- Only 2% of companies are very ready for AI
- Less than a third have deployed AI firewalls to date
- Another out of three could do with the diversification of their AI models
Although more and more applications get a revision of the AI, the new F5 research indicates that only 2% of companies are very ready for AI.
More than one in five (21%) fall into the low reading category, and although three -quarters (77%) are considered moderately ready, they continue to face the security and obstacles of governance.
This occurs because one in four application uses AI, many organizations dividing their use of AI on several models, including paid models like GPT-4 and open source models such as Llama, Mistral and Gemma.
Companies do not benefit from the AI to which they have access
Although 71% of respondents to the AI status application strategy said they used IA to improve security, F5 highlighted the ongoing challenges with security and governance. Less than one in three (31%) have deployed IA firewalls and only 24% perform continuous data labeling, which could increase risks.
For the future, one in two (47%) says they plan to deploy AI firewalls in the next year. The F5 also recommends that companies diversify the models of AI through paid and open source openings, the AI scale to operations, analysis and security, and deploy specific protections for AI such as firewalls and data governance strategies.

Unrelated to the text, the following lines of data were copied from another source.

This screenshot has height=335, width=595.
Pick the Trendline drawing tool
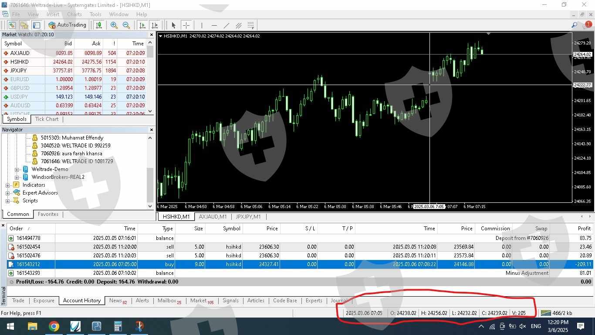[226, 25]
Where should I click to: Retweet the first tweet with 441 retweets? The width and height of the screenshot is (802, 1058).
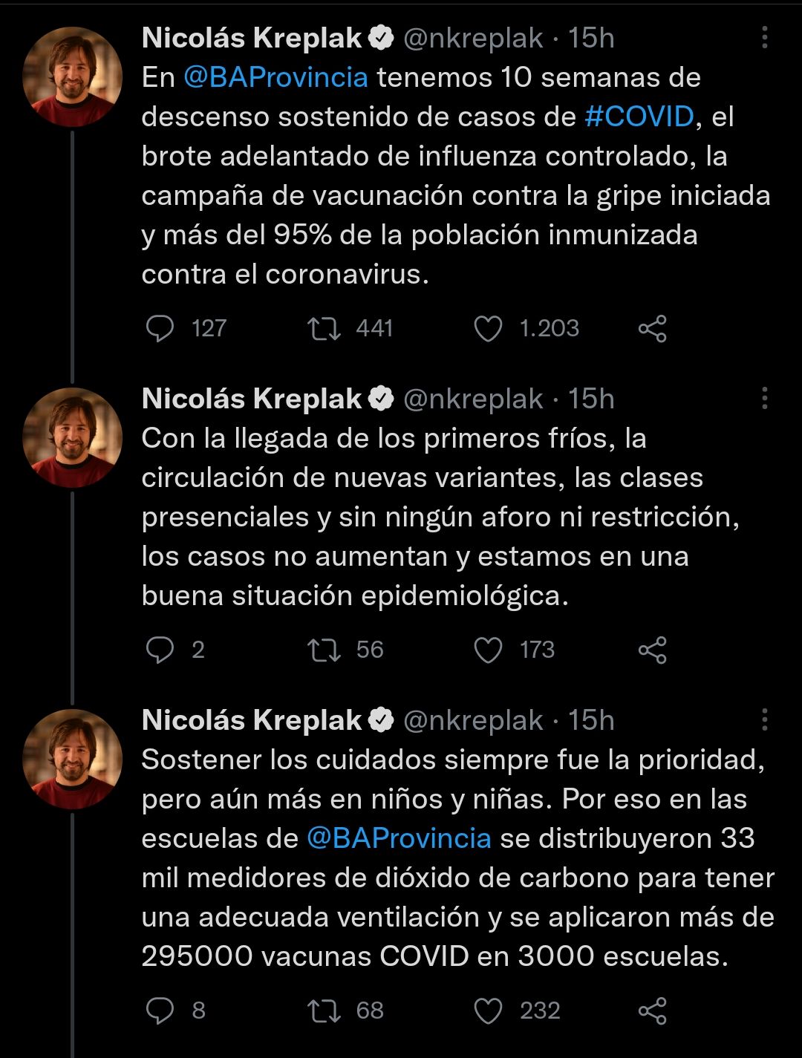pyautogui.click(x=325, y=328)
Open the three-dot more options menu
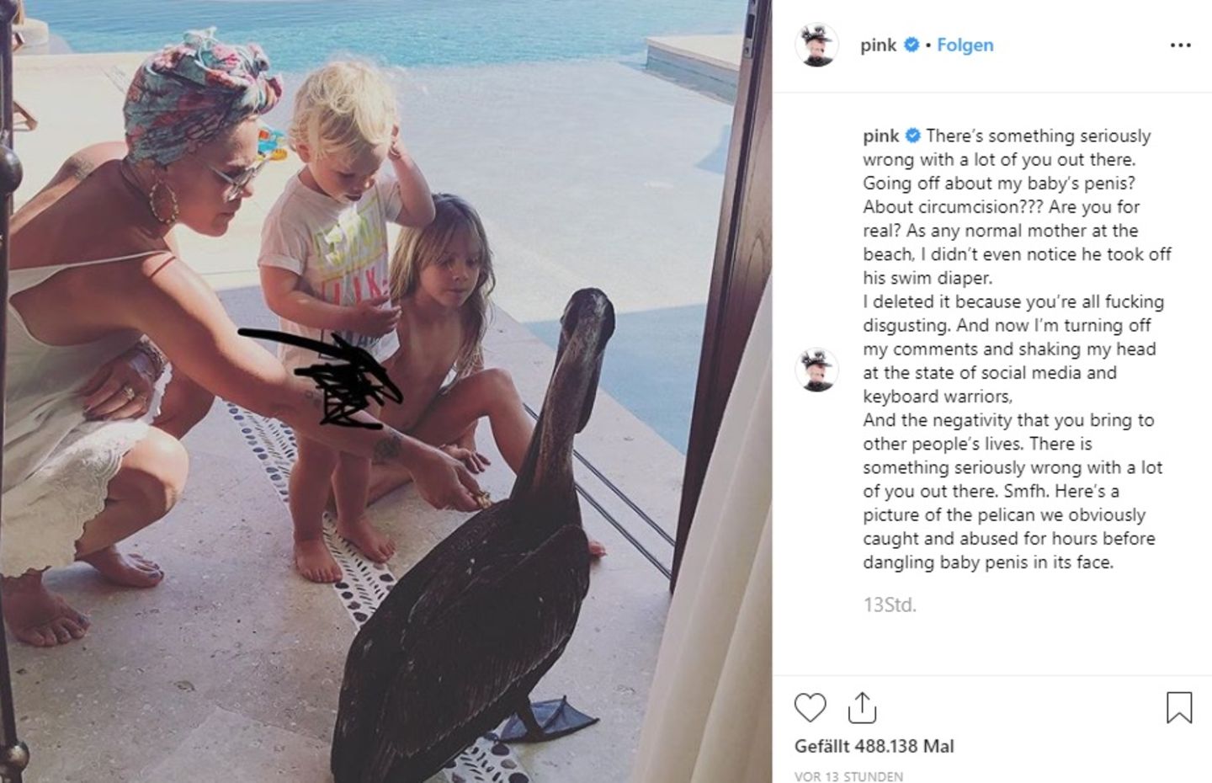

Currently, it is estimated that two thirds (65%) use two paid or more models and at least an open-source model, demonstrating a considerable place for improvement.
“While AI becomes at the heart of the commercial strategy, preparation requires more than experimentation – it requires security, scalability and alignment,” said F5 CPO and CMO John Maddison.
The report underlines how companies that lack maturity can stifle growth, introduce operational bottlenecks and present challenges of conformity.
“The AI already transforms security operations, but without mature governance and specially designed protections, companies are likely to amplify threats,” added Maddison.